L’autre combat de Simone Veil

C’est, depuis les accusations d’antisémitisme portées contre la France ces dernières années, le passage quasi-obligé des personnalités politiques françaises en visite à New York : la rencontre avec les représentants de la communauté juive. Lundi midi, Simone Veil a déjeuné avec les responsables de plusieurs associations, dont l’American Jewish Committee. Une rencontre en partie consacrée à l’antisémitisme français et au cours de laquelle la rescapée d’Auschwitz a tenu un discours pas toujours bien vu par une communauté juive américaine majoritairement suspicieuse vis-à-vis de la France. « Ils n’aiment pas que je leur dise ça, mais ils ont un regard très injuste sur notre pays » confiait-elle après l’entrevue.

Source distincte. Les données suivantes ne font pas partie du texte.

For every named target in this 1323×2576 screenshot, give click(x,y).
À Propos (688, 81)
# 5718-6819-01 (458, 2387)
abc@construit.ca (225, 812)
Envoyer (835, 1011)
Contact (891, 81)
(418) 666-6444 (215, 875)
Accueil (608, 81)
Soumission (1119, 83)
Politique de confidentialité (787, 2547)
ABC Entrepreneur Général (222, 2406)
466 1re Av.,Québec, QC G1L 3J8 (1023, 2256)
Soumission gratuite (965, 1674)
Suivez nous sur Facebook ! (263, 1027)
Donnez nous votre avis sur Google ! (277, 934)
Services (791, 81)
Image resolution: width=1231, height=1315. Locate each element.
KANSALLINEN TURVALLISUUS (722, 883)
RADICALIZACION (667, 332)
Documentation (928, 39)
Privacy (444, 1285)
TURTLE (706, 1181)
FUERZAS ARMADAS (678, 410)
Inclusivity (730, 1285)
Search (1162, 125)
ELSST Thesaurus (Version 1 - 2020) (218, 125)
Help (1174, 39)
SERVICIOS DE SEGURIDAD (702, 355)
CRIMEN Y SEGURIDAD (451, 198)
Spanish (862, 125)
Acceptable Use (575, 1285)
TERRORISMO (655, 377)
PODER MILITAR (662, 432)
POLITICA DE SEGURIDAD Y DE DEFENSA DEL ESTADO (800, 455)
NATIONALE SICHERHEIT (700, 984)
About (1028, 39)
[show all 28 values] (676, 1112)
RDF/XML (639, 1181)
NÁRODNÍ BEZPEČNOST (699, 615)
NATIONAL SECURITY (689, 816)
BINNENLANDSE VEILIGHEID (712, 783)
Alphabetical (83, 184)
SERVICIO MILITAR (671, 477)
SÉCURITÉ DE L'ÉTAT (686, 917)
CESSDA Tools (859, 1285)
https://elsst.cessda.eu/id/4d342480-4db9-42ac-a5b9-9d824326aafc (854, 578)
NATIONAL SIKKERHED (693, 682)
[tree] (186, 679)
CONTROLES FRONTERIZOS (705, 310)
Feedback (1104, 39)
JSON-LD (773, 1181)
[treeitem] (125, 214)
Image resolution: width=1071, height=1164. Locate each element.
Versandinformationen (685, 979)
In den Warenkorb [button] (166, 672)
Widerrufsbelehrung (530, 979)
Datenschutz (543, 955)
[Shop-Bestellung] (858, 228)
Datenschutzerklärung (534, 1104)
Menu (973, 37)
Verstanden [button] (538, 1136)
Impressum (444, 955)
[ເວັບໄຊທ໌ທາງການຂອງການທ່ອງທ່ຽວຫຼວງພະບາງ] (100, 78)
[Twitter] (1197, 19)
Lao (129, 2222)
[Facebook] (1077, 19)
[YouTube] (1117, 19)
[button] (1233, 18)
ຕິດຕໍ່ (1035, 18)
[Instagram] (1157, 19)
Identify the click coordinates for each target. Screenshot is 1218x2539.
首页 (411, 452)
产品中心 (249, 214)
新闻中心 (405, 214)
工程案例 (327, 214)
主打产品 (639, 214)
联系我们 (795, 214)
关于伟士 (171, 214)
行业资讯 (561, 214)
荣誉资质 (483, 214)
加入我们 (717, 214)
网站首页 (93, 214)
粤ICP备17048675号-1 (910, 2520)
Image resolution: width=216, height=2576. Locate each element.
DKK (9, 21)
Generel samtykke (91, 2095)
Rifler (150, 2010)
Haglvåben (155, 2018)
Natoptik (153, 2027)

« Comme je le fais à chaque fois, je leur ai parlé de l’antisémitisme ici, aux Etats-Unis. Il y a quand même, quand je lis les journaux, une propension à voir chez nous ce qu’ils se refusent à voir chez eux ! Evidemment, ils n’aiment que je leur dise ça, mais ils finissent par me connaître!». A presque 80 ans, infatigable témoin, Simone Veil continue de courir les écoles françaises, invitée partout, « y compris, dit-elle, dans les banlieues les plus difficiles, et je constate que ce n’est pas vrai qu’on ne peut pas parler de la Shoah dans les écoles françaises. Au contraire, il y a un formidable effort de l’Education Nationale. On en parle partout. Et les enfants, même très jeunes, s’y intéressent, ils veulent savoir, comprendre. »

Son combat opiniâtre pour la mémoire, Simone Veil le veut complet. D’où son intérêt pour les « enfants cachés », ces juifs qui ont échappés à la déportation grâce aux complicités de familles, de villages entiers parfois. « Nous, les déportés, dit-elle, nous avons vécu l’horreur, nous l’avons vue, on a assumé cela et rentrer était d’une certaine manière une victoire sur les Nazis. Mais pour les enfants cachés, c’était différent, eux ont cru que leurs parents allaient rentrer ». Dans son discours au Nations Unies, l’ancienne ministre a souligné que, pour les déportés « il n’y a pas un jour où nous ne nous pensions pas à le Shoah ». Et soixante années de témoignage inlassable n’ont pas altéré l’émotion quand, par exemple, elle parle d’une de ses cousines, cachée pendant la guerre et qui « a toujours refusé d’accepter que sa mère a été tuée dès son arrivée au camp ».

C’est Simone Veil qui a suggéré, l’an dernier, à Jacques Chirac, d’organiser la cérémonie qui s’est tenue la semaine dernière, au Panthéon, en hommage aux Justes, « des femmes et des hommes, de toutes origines et de toutes conditions, ont sauvé des juifs des persécutions antisémites et des camps d’extermination. Bravant les risques encourus, ils ont incarné l’honneur de la France, ses valeurs de justice, de tolérance et d’humanité dit la plaque apposée dans la crypte du Panthéon. « C’était important aussi pour moi que ce soit Chirac, car c’est lui qui a reconnu la responsabilité de l’Etat français dans la déportation. Et d’une certaine manière ces deux séquences permettent de rendre plus justement compte de ce qu’ont été le comportement de la France et des Français ».

A ses interlocuteurs Américains, Simone Veil a, insiste-t-elle, « répété que beaucoup plus de juifs ont été sauvés en France que partout ailleurs. Sur 300 000 juifs Français, 76 000 ont été déportés. La proportion est bien inférieure à tous les autres pays ». Et elle a bien l’intention de faire en sorte que cette autre réalité française soit mieux connue aux Etats-Unis. La fondation pour la Mémoire de la Shoah qu’elle préside va tenter d’obtenir la présentation ici de l’exposition et du film conçus par Agnès Varda autour des 2600 portraits de Justes de France, présentés la semaine dernière au Panthéon. « Des gens, dit-elle, dont la plupart des Américains ne connaissent même pas l’existence ».